ジャン・ロレンツオ・ベルニーニ(1598-1678)は、ヨーロッパで名の知れた彫刻家で、大理石やブロンズ像の作品で名高い。当時の様式には珍しい、ナチュラリズム(自由で感覚的な表現)をとりいれ、彼の肖像や宗教的な彫刻作品は一躍有名になった。イタリア国外にはもうわずかしか残っていないベルニーニの作品をAGOでは2体所蔵。ムレイ・フォラム一家とジョーイ&トビー・タネンバウムたちからの寄贈品。
コーパス(1650年代)、ベルニーニが創り上げたブロンズ像の中でも一番大きな作品が今回展示される。
ベルニーニは、彼の生涯のなかで、キリストの最期をテーマとした彫刻を3度手がけた…スペイン王室と、フランス王室、そして彼自身のために。AGOのブロンズ像は、ベルニーニの1665年までの個人なコレクションの中の一部。
ハングリー・ゴッド展
2007年6月23日から10月7日。
この夏、AGOでは、今回ギャラリー史上初めて、インドからのコンテンポラリー・アートを展示。ハングリー・ゴッド展では、現代美術で注目をされているアーティストの作品に焦点を当てている。
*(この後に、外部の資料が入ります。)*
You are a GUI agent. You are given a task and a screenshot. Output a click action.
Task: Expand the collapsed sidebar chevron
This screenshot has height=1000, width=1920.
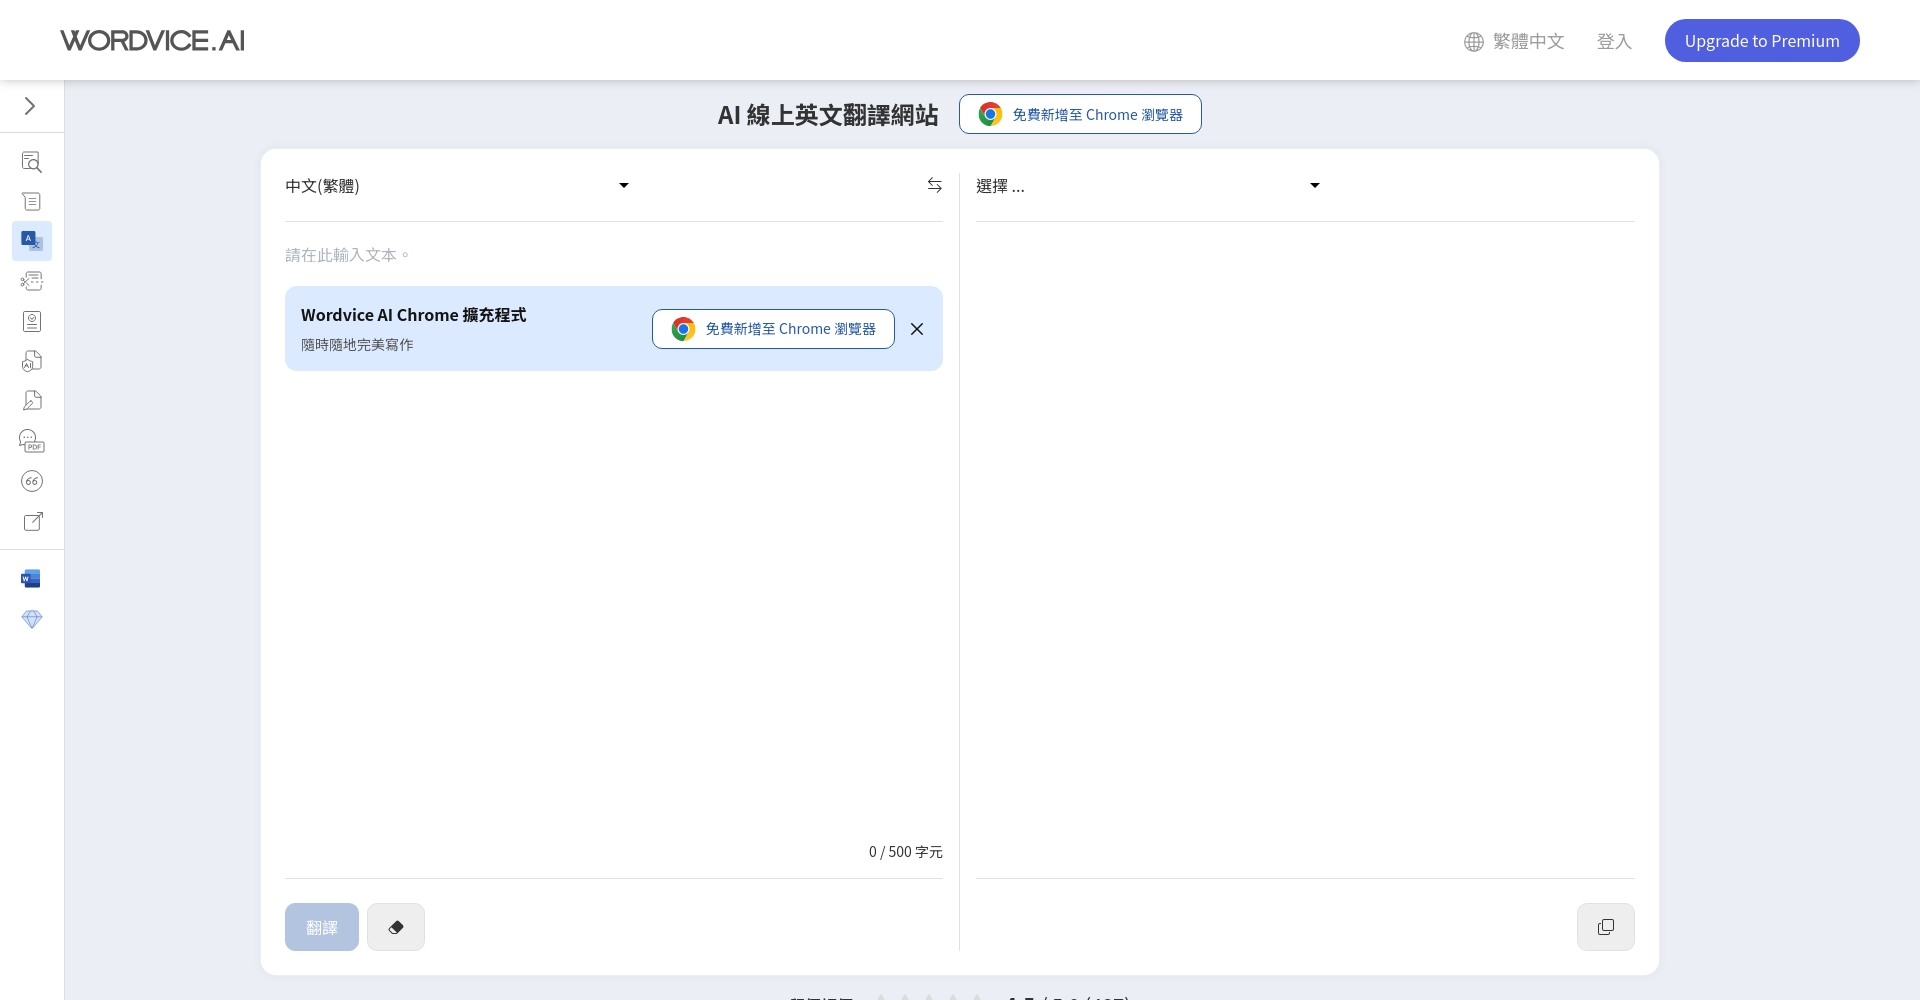tap(29, 105)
展示されるのはアトゥール・ドディヤ、バールティ・ケール、ジティーシュ・カラト、スボード・グプタら国内外で活躍する代表的なアーティストの作品。インドの文化や宗教、社会的構造に根ざした作品を数多くそろえているのが特徴で、さまざまな国や地域において今日共通関心事として議論が交わされているグローバリゼーション、ナショナリズム、階級やアイデンティティーの問題などを喚起する内容となっている。
ビクトリア&アルバート美術館展
ビクトリア&アルバート美術館所蔵の中世~ルネッサンス期の至宝
2007年6月23日から10月7日。
ロンドン、ビクトリア&アルバート美術館の所蔵の、紀元前300年から1600年までに手がけられたコレクションの数々の中から、35点の中世からルネッサンス期の名品を展示。元々は、教会の装飾や裕福なルネッサンス期のコレクターたちのために創られたものだったが、これらの洗練された技術や素材の価値、そしてその美しさにより、とても珍重されたものだった。
中でも注目すべき展示物は、象牙の彫刻や、印象的なトーマス・ベケットの遺物・遺骨収納棺とレオナルド・ダビンチの写本。この本は、鏡映文字で書かれていて、ダビンチの才能に対する魅惑的な洞察力を示している。
ダンダス・コレクションより~チムシアン族の至宝展
2007年7月18日から10月7日。
ダンダス・コレクションは、現存する北アメリカ先住民族アートコレクションの中でも最も重要なものとされる。元来、ロバート・ジェームス・ダンダス牧師がブリティッシュ・コロンビアを殉教中に収集されたもので、このチムシアン先住民族の美術品の数々は1863年以降行方不明となっていたが、2006年10月にソスビーズによって競売にかけられ7百ドルで売却されたことにより再度脚光をあびることとなった。今回は、39もの先住民族の美術品、主に18世紀から19世紀にかけての日用品(スプーンや器)から装飾品に至るまでを展示。注目すべきは、木製の儀式用のマスクと、枝角を掘ったこん棒、そして一族の帽子。